Peace in the Parting
In 2019, I asked Williamson County Animal Shelter if they could give me a couple of barn cats. I took 2 cats home in plastic boxes with no idea of their color, sex, or disposition. I was told they had zero socialization and didn’t know each other at all. The animal shelter employee said, “Good luck” and handed me instructions on “what to do WHEN your barn cat runs away.” As I carried the boxes to my car, I thought, “What am I doing?!!”
That’s how Finn and Oliver came to be the Colony Cats. The inferred prediction of how they would do in their new home was completely wrong. OK, it took a year for them to settle, but these two cats have brought joy, wonder, and many photo opportunities to writers. And to me, they brought love in a time I needed it most. I thought they would live forever. Surely, the universe knew we couldn’t make it without them.
And then the world shifted and Finn was gone. He died on September 28- suddenly, shockingly. At 3:30pm, we were at the vet. At 5:00pm, I was digging a grave.
To be honest, this loss feels incredibly hard. Finn taught me how to be a cat person after a lifetime of being solely a dog person. He showed me that sometimes being aloof and distant didn’t necessarily mean being unbonded. He knew where he belonged and he knew he was loved. He greeted writers upon arrival. He sat with them on the front porch in the morning sunlight. If you were very lucky, Finn would lean into you and rub his head on your arm. With me, he would bite my hair – a sign of ownership.

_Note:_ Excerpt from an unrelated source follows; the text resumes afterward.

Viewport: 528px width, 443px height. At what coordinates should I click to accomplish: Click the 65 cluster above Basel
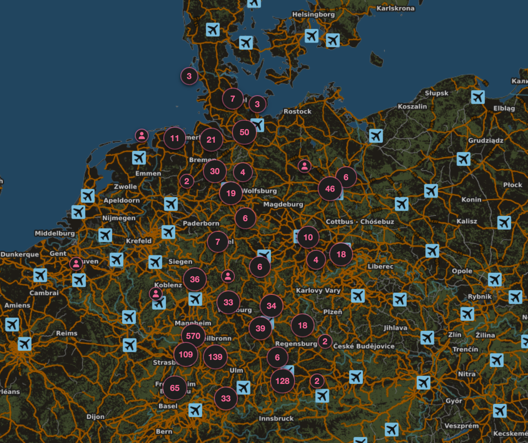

As I try to put meaning into a very raw event, I struggle, but whatever powers there are to remind me of past joys won’t desist. I remember the times Finn followed me up the trail, meowing the whole way as if to say, “Why do we have to go up here?” I remember the places Finn would doze during the day – on top of the grill, in the wheelbarrow, on the worktable in the garage, under the bench on the back deck. I remember his distinct meow, shorter and higher than Oliver’s, and how he would tell me he was coming when I called his name. In those memories, I can find a settled peace.
We can’t replace Finn, but we can rescue other barn cats and give them a home and not take for granted the holiness of every small life. That’s the lesson here, I think. Every small life matters. Every small love expands beyond the borders of its contained body. That’s the way love works. Writers who know the value of words know also the value of spirit. I was blessed knowing Finn’s unique personality and doubly blessed by his love.
Goodbye, Finny. We will remember you.